**EXERCISE INSTRUCTIONS:** Please copy the material under this line exactly, keeping every line.

**PROVIDED RECORDS:**
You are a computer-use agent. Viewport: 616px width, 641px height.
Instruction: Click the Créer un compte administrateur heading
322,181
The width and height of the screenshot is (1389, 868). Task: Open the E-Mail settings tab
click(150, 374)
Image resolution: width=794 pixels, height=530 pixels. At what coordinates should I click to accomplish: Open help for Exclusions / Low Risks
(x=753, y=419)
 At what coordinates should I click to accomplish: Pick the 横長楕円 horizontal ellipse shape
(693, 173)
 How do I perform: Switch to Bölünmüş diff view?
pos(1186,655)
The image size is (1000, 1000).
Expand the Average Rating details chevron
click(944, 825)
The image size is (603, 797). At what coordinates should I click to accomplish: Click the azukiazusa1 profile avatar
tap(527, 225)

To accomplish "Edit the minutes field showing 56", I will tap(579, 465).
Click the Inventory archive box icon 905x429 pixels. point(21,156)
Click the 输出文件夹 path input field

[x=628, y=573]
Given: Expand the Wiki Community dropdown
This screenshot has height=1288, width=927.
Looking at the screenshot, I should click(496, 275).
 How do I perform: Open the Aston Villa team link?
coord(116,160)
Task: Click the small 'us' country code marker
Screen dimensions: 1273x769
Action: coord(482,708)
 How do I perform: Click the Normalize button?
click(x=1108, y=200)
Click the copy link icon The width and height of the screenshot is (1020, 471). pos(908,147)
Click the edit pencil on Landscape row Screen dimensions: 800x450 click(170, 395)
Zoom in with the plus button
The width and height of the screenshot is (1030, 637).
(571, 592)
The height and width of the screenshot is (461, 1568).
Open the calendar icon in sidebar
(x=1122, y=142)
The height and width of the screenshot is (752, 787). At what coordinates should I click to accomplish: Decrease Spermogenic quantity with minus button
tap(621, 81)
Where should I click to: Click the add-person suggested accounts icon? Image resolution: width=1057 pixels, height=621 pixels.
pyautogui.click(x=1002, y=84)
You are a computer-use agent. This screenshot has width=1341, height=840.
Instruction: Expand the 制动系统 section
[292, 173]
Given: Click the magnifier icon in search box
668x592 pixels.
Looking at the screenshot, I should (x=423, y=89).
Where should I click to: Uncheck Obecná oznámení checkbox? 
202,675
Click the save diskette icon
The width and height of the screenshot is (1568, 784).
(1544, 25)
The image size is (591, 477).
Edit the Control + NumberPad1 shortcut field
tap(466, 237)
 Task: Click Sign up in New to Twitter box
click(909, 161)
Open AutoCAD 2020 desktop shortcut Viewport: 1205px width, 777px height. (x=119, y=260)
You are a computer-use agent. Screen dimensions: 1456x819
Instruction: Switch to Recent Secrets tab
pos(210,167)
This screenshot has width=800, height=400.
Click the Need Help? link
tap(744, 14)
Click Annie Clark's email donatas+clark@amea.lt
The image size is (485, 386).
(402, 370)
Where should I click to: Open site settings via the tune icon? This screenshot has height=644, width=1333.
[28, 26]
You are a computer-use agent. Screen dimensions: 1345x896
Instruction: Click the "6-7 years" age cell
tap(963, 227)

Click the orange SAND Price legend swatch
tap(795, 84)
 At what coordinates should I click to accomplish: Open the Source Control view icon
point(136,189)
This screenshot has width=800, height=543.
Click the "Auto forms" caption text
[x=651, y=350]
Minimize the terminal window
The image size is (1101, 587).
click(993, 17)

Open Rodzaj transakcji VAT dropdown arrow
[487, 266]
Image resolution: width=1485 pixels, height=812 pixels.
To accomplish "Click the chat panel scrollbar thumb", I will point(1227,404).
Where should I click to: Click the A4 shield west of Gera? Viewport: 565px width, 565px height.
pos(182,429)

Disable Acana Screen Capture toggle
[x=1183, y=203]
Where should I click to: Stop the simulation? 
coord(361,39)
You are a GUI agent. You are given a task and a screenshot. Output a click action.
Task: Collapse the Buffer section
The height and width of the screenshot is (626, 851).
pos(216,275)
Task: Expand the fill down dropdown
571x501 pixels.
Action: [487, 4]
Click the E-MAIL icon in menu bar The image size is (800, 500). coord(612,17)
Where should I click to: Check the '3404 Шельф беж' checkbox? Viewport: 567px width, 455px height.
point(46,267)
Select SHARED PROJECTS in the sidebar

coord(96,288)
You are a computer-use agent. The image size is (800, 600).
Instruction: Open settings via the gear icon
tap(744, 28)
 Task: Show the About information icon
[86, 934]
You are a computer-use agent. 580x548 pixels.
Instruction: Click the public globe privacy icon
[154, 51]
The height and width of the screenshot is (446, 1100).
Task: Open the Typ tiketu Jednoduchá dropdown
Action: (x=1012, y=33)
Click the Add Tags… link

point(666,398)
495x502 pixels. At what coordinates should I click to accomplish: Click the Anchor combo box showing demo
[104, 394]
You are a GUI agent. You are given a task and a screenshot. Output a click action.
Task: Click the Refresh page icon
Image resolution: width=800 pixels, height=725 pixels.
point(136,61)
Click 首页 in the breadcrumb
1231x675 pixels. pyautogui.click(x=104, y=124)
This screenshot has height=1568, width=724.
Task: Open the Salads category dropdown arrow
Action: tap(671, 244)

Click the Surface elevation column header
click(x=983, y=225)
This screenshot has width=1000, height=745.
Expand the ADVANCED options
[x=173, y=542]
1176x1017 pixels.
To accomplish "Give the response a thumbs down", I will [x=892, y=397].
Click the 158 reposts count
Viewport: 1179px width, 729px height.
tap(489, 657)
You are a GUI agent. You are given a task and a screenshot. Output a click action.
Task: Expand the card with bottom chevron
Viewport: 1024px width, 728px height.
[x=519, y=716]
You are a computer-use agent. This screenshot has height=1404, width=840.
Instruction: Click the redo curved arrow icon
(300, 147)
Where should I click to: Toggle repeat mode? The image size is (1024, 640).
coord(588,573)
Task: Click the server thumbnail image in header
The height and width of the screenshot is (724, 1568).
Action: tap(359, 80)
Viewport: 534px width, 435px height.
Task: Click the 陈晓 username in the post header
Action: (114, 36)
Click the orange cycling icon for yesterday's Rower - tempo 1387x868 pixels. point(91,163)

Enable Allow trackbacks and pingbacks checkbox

**RESULT OF THIS TASK:**
You are a computer-use agent. Viewport: 616px width, 641px height.
Instruction: Click the Créer un compte administrateur heading
322,181
The width and height of the screenshot is (1389, 868). Task: Open the E-Mail settings tab
click(150, 374)
Image resolution: width=794 pixels, height=530 pixels. At what coordinates should I click to accomplish: Open help for Exclusions / Low Risks
(x=753, y=419)
 At what coordinates should I click to accomplish: Pick the 横長楕円 horizontal ellipse shape
(693, 173)
 How do I perform: Switch to Bölünmüş diff view?
pos(1186,655)
The image size is (1000, 1000).
Expand the Average Rating details chevron
click(944, 825)
The image size is (603, 797). At what coordinates should I click to accomplish: Click the azukiazusa1 profile avatar
tap(527, 225)

To accomplish "Edit the minutes field showing 56", I will tap(579, 465).
Click the Inventory archive box icon 905x429 pixels. point(21,156)
Click the 输出文件夹 path input field

[x=628, y=573]
Given: Expand the Wiki Community dropdown
This screenshot has height=1288, width=927.
Looking at the screenshot, I should click(496, 275).
 How do I perform: Open the Aston Villa team link?
coord(116,160)
Task: Click the small 'us' country code marker
Screen dimensions: 1273x769
Action: coord(482,708)
 How do I perform: Click the Normalize button?
click(x=1108, y=200)
Click the copy link icon The width and height of the screenshot is (1020, 471). pos(908,147)
Click the edit pencil on Landscape row Screen dimensions: 800x450 click(170, 395)
Zoom in with the plus button
The width and height of the screenshot is (1030, 637).
(571, 592)
The height and width of the screenshot is (461, 1568).
Open the calendar icon in sidebar
(x=1122, y=142)
The height and width of the screenshot is (752, 787). At what coordinates should I click to accomplish: Decrease Spermogenic quantity with minus button
tap(621, 81)
Where should I click to: Click the add-person suggested accounts icon? Image resolution: width=1057 pixels, height=621 pixels.
pyautogui.click(x=1002, y=84)
You are a computer-use agent. This screenshot has width=1341, height=840.
Instruction: Expand the 制动系统 section
[292, 173]
Given: Click the magnifier icon in search box
668x592 pixels.
Looking at the screenshot, I should (x=423, y=89).
Where should I click to: Uncheck Obecná oznámení checkbox? 
202,675
Click the save diskette icon
The width and height of the screenshot is (1568, 784).
(1544, 25)
The image size is (591, 477).
Edit the Control + NumberPad1 shortcut field
tap(466, 237)
 Task: Click Sign up in New to Twitter box
click(909, 161)
Open AutoCAD 2020 desktop shortcut Viewport: 1205px width, 777px height. (x=119, y=260)
You are a computer-use agent. Screen dimensions: 1456x819
Instruction: Switch to Recent Secrets tab
pos(210,167)
This screenshot has width=800, height=400.
Click the Need Help? link
tap(744, 14)
Click Annie Clark's email donatas+clark@amea.lt
The image size is (485, 386).
(402, 370)
Where should I click to: Open site settings via the tune icon? This screenshot has height=644, width=1333.
[28, 26]
You are a computer-use agent. Screen dimensions: 1345x896
Instruction: Click the "6-7 years" age cell
tap(963, 227)

Click the orange SAND Price legend swatch
tap(795, 84)
 At what coordinates should I click to accomplish: Open the Source Control view icon
point(136,189)
This screenshot has width=800, height=543.
Click the "Auto forms" caption text
[x=651, y=350]
Minimize the terminal window
The image size is (1101, 587).
click(993, 17)

Open Rodzaj transakcji VAT dropdown arrow
[487, 266]
Image resolution: width=1485 pixels, height=812 pixels.
To accomplish "Click the chat panel scrollbar thumb", I will point(1227,404).
Where should I click to: Click the A4 shield west of Gera? Viewport: 565px width, 565px height.
pos(182,429)

Disable Acana Screen Capture toggle
[x=1183, y=203]
Where should I click to: Stop the simulation? 
coord(361,39)
You are a GUI agent. You are given a task and a screenshot. Output a click action.
Task: Collapse the Buffer section
The height and width of the screenshot is (626, 851).
pos(216,275)
Task: Expand the fill down dropdown
571x501 pixels.
Action: [487, 4]
Click the E-MAIL icon in menu bar The image size is (800, 500). coord(612,17)
Where should I click to: Check the '3404 Шельф беж' checkbox? Viewport: 567px width, 455px height.
point(46,267)
Select SHARED PROJECTS in the sidebar

coord(96,288)
You are a computer-use agent. The image size is (800, 600).
Instruction: Open settings via the gear icon
tap(744, 28)
 Task: Show the About information icon
[86, 934]
You are a computer-use agent. 580x548 pixels.
Instruction: Click the public globe privacy icon
[154, 51]
The height and width of the screenshot is (446, 1100).
Task: Open the Typ tiketu Jednoduchá dropdown
Action: (x=1012, y=33)
Click the Add Tags… link

point(666,398)
495x502 pixels. At what coordinates should I click to accomplish: Click the Anchor combo box showing demo
[104, 394]
You are a GUI agent. You are given a task and a screenshot. Output a click action.
Task: Click the Refresh page icon
Image resolution: width=800 pixels, height=725 pixels.
point(136,61)
Click 首页 in the breadcrumb
1231x675 pixels. pyautogui.click(x=104, y=124)
This screenshot has height=1568, width=724.
Task: Open the Salads category dropdown arrow
Action: tap(671, 244)

Click the Surface elevation column header
click(x=983, y=225)
This screenshot has width=1000, height=745.
Expand the ADVANCED options
[x=173, y=542]
1176x1017 pixels.
To accomplish "Give the response a thumbs down", I will [x=892, y=397].
Click the 158 reposts count
Viewport: 1179px width, 729px height.
tap(489, 657)
You are a GUI agent. You are given a task and a screenshot. Output a click action.
Task: Expand the card with bottom chevron
Viewport: 1024px width, 728px height.
[x=519, y=716]
You are a computer-use agent. This screenshot has height=1404, width=840.
Instruction: Click the redo curved arrow icon
(300, 147)
Where should I click to: Toggle repeat mode? The image size is (1024, 640).
coord(588,573)
Task: Click the server thumbnail image in header
The height and width of the screenshot is (724, 1568).
Action: tap(359, 80)
Viewport: 534px width, 435px height.
Task: Click the 陈晓 username in the post header
Action: (114, 36)
Click the orange cycling icon for yesterday's Rower - tempo 1387x868 pixels. point(91,163)

Enable Allow trackbacks and pingbacks checkbox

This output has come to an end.